While much emphasis, attention and public funds are committed to issues like HIV/AIDS, cancer, malaria, tuberculosis, cardiovascular disorders, diabetes and other popular health conditions, the success of such efforts had not commensurate with the massive investment in the various projects majorly because they are often treated out-of-context.

Nigeria is in dire need of better public health policies that address the peculiar health challenges of Nigeria and Nigerians. Despite the pitiable standard of living of the average Nigerian, a lot could still be achieved with the available resources at the disposal of every Nigerian, if only they know what to do, and how?
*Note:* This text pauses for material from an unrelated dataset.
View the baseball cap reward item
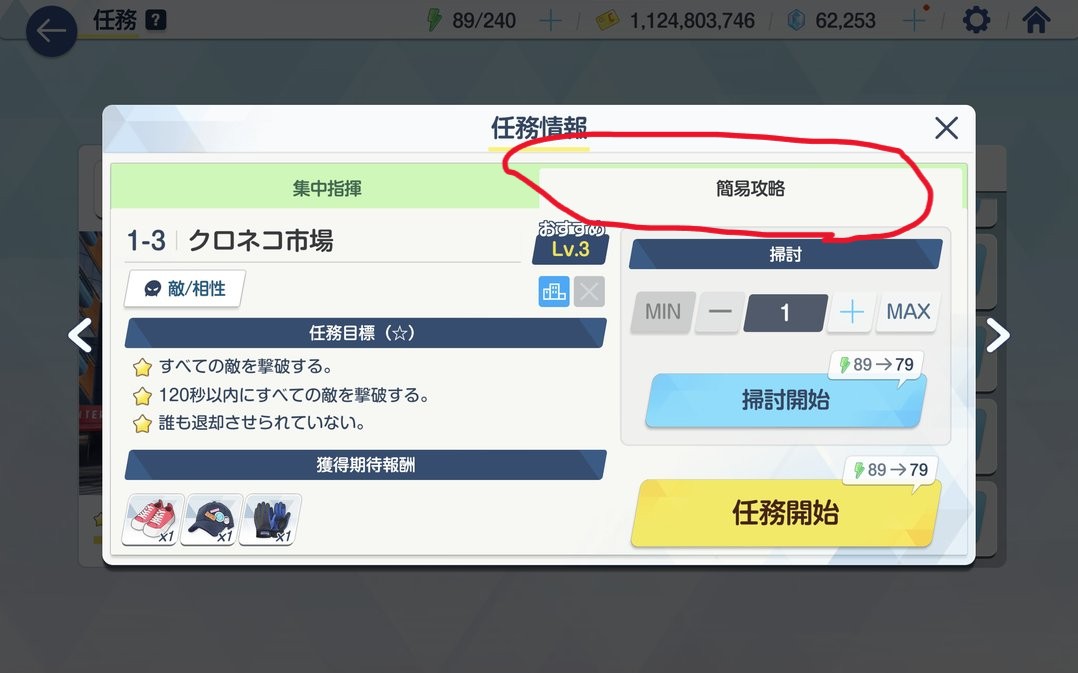Viewport: 1078px width, 673px height. pos(211,520)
There is a lot of work to do concerning the nutritional status of Nigerians and more attention should be given to healthy food combinations that are safe – both in the short and long terms.
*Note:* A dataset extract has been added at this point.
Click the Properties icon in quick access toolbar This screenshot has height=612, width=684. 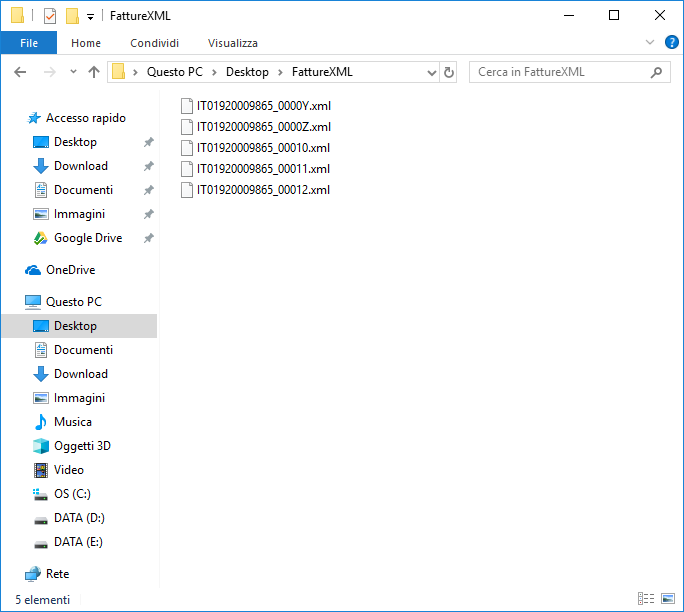(x=50, y=16)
Unlike the current nutritional advices that are focused on ensuring that individuals eat “balanced” diets that contain all the food classes, the twenty first century Nigerian nutritional challenge should be focused on recommended dietary allowances (RDA) that would decrease the risk of chronic diseases for most individuals in the population considering the fact that not every Nigerian knows or can afford to consult nutritionists.
We should also consider individuals with nutrition-sensitive health conditions that are not even aware of their health status in the first place, talk less of keeping away from products containing substances that their health conditions forbid.

It’s unfortunate that although the various governments’ efforts at ensuring that every Nigerian, no matter the social status eats well, are difficult to come bye, the recommended dietary allowances (RDA) at the hospitals are similar to what we’ve been using for several decades. Our RDAs should be updated to reflect new knowledge of nutritional needs. Our current out-dated RDA shows that our nutritionists are either not researching, or the government is not following their research works.

We also need to raise the consciousness of Nigerians to the importance of eating healthy foods by making nutritional facts available to them. If the federal government of Nigeria can afford to spend billions of Naira to celebrate the nation’s fiftieth independence anniversary, we shouldn’t become prudent when it comes to promoting health and nutrition awareness for every Nigerian. This becomes important when we consider the fact that a lot of diseases could be prevented when people eat right.

Studies of populations that eat many fruits and vegetables reveal a decreased incidence of diet-related cancers, and laboratory studies have shown that many fruits and vegetables contain phytochemicals, substances that appear to limit the growth of cancer cells.

We can only imagine the number of Nigerians that would be spared the agony of living with preventable cancer if only they are aware of the right fruit to choose, and the herbs to chew. NAFDAC should also be more alert to its saddled duty of protecting Nigerians.

Like I was ten years ago, not every Nigerian, regardless of social class, knows what citric acid, phenylalanine, sodium cyclamate, aspartame mean; that’s why we have the various regulatory agencies. They should ensure that whatever the label reads, every food substance on the shelf is safe.